**Task objective**
Would you please give all the lines below again, exactly as they stand?

[Pixel coordinate grounding data]
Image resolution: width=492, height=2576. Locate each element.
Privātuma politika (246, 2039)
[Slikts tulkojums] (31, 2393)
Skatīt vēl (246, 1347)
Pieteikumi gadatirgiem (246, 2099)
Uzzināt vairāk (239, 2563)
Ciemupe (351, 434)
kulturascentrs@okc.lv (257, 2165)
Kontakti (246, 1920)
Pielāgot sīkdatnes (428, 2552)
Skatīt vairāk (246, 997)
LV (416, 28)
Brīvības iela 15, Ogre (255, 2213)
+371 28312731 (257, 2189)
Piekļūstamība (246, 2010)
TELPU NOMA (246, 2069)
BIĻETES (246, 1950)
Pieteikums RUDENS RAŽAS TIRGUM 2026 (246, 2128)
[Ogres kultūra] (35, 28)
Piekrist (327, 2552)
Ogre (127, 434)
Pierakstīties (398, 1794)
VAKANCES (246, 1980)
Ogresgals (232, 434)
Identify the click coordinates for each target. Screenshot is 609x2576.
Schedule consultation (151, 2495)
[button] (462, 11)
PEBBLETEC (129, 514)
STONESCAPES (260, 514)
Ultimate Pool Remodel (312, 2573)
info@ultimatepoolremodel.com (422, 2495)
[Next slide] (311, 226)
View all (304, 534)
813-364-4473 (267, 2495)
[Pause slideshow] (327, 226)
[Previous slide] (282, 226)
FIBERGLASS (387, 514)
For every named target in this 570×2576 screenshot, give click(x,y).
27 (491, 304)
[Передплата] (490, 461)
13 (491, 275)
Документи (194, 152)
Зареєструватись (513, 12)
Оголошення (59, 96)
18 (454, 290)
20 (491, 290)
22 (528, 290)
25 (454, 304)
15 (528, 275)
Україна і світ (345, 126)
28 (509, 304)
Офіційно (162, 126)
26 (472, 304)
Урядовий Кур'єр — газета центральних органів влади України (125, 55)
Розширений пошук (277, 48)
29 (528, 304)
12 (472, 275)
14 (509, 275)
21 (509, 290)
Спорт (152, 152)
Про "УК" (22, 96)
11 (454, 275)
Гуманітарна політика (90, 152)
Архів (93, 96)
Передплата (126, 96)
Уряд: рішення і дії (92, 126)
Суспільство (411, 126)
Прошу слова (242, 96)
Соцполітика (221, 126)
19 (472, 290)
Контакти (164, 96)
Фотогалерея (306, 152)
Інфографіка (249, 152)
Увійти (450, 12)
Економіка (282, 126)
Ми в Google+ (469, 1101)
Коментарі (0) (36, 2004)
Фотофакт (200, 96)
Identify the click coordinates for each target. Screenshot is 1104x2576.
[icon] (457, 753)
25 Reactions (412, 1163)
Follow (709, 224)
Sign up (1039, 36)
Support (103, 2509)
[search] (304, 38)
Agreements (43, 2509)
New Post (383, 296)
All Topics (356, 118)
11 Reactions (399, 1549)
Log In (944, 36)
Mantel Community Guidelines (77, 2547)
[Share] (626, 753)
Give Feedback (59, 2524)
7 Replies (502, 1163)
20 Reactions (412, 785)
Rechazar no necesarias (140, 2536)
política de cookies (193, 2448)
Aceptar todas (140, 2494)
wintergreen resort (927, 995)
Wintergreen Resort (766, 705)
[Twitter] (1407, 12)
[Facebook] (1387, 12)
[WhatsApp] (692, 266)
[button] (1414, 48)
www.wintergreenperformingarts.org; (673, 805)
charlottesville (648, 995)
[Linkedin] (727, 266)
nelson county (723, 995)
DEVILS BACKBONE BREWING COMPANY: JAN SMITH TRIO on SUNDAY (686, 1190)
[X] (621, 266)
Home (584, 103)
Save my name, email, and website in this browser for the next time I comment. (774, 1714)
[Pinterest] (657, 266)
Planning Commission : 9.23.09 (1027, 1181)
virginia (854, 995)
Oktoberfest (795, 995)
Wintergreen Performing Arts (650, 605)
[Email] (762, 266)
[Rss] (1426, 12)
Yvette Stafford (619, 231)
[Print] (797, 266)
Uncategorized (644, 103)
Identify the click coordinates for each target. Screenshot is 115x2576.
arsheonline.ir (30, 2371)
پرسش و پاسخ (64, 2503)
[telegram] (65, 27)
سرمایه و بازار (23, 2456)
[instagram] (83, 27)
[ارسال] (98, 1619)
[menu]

**Your solution**
Image resolution: width=492, height=2576. Locate each element.
Privātuma politika (246, 2039)
[Slikts tulkojums] (31, 2393)
Skatīt vēl (246, 1347)
Pieteikumi gadatirgiem (246, 2099)
Uzzināt vairāk (239, 2563)
Ciemupe (351, 434)
kulturascentrs@okc.lv (257, 2165)
Kontakti (246, 1920)
Pielāgot sīkdatnes (428, 2552)
Skatīt vairāk (246, 997)
LV (416, 28)
Brīvības iela 15, Ogre (255, 2213)
+371 28312731 (257, 2189)
Piekļūstamība (246, 2010)
TELPU NOMA (246, 2069)
BIĻETES (246, 1950)
Pieteikums RUDENS RAŽAS TIRGUM 2026 (246, 2128)
[Ogres kultūra] (35, 28)
Piekrist (327, 2552)
Ogre (127, 434)
Pierakstīties (398, 1794)
VAKANCES (246, 1980)
Ogresgals (232, 434)
Identify the click coordinates for each target. Screenshot is 609x2576.
Schedule consultation (151, 2495)
[button] (462, 11)
PEBBLETEC (129, 514)
STONESCAPES (260, 514)
Ultimate Pool Remodel (312, 2573)
info@ultimatepoolremodel.com (422, 2495)
[Next slide] (311, 226)
View all (304, 534)
813-364-4473 (267, 2495)
[Pause slideshow] (327, 226)
[Previous slide] (282, 226)
FIBERGLASS (387, 514)
For every named target in this 570×2576 screenshot, give click(x,y).
27 (491, 304)
[Передплата] (490, 461)
13 (491, 275)
Документи (194, 152)
Зареєструватись (513, 12)
Оголошення (59, 96)
18 (454, 290)
20 (491, 290)
22 (528, 290)
25 (454, 304)
15 (528, 275)
Україна і світ (345, 126)
28 (509, 304)
Офіційно (162, 126)
26 (472, 304)
Урядовий Кур'єр — газета центральних органів влади України (125, 55)
Розширений пошук (277, 48)
29 (528, 304)
12 (472, 275)
14 (509, 275)
21 (509, 290)
Спорт (152, 152)
Про "УК" (22, 96)
11 (454, 275)
Гуманітарна політика (90, 152)
Архів (93, 96)
Передплата (126, 96)
Уряд: рішення і дії (92, 126)
Суспільство (411, 126)
Прошу слова (242, 96)
Соцполітика (221, 126)
19 (472, 290)
Контакти (164, 96)
Фотогалерея (306, 152)
Інфографіка (249, 152)
Увійти (450, 12)
Економіка (282, 126)
Ми в Google+ (469, 1101)
Коментарі (0) (36, 2004)
Фотофакт (200, 96)
Identify the click coordinates for each target. Screenshot is 1104x2576.
[icon] (457, 753)
25 Reactions (412, 1163)
Follow (709, 224)
Sign up (1039, 36)
Support (103, 2509)
[search] (304, 38)
Agreements (43, 2509)
New Post (383, 296)
All Topics (356, 118)
11 Reactions (399, 1549)
Log In (944, 36)
Mantel Community Guidelines (77, 2547)
[Share] (626, 753)
Give Feedback (59, 2524)
7 Replies (502, 1163)
20 Reactions (412, 785)
Rechazar no necesarias (140, 2536)
política de cookies (193, 2448)
Aceptar todas (140, 2494)
wintergreen resort (927, 995)
Wintergreen Resort (766, 705)
[Twitter] (1407, 12)
[Facebook] (1387, 12)
[WhatsApp] (692, 266)
[button] (1414, 48)
www.wintergreenperformingarts.org; (673, 805)
charlottesville (648, 995)
[Linkedin] (727, 266)
nelson county (723, 995)
DEVILS BACKBONE BREWING COMPANY: JAN SMITH TRIO on SUNDAY (686, 1190)
[X] (621, 266)
Home (584, 103)
Save my name, email, and website in this browser for the next time I comment. (774, 1714)
[Pinterest] (657, 266)
Planning Commission : 9.23.09 (1027, 1181)
virginia (854, 995)
Oktoberfest (795, 995)
Wintergreen Performing Arts (650, 605)
[Email] (762, 266)
[Rss] (1426, 12)
Yvette Stafford (619, 231)
[Print] (797, 266)
Uncategorized (644, 103)
Identify the click coordinates for each target. Screenshot is 115x2576.
arsheonline.ir (30, 2371)
پرسش و پاسخ (64, 2503)
[telegram] (65, 27)
سرمایه و بازار (23, 2456)
[instagram] (83, 27)
[ارسال] (98, 1619)
[menu]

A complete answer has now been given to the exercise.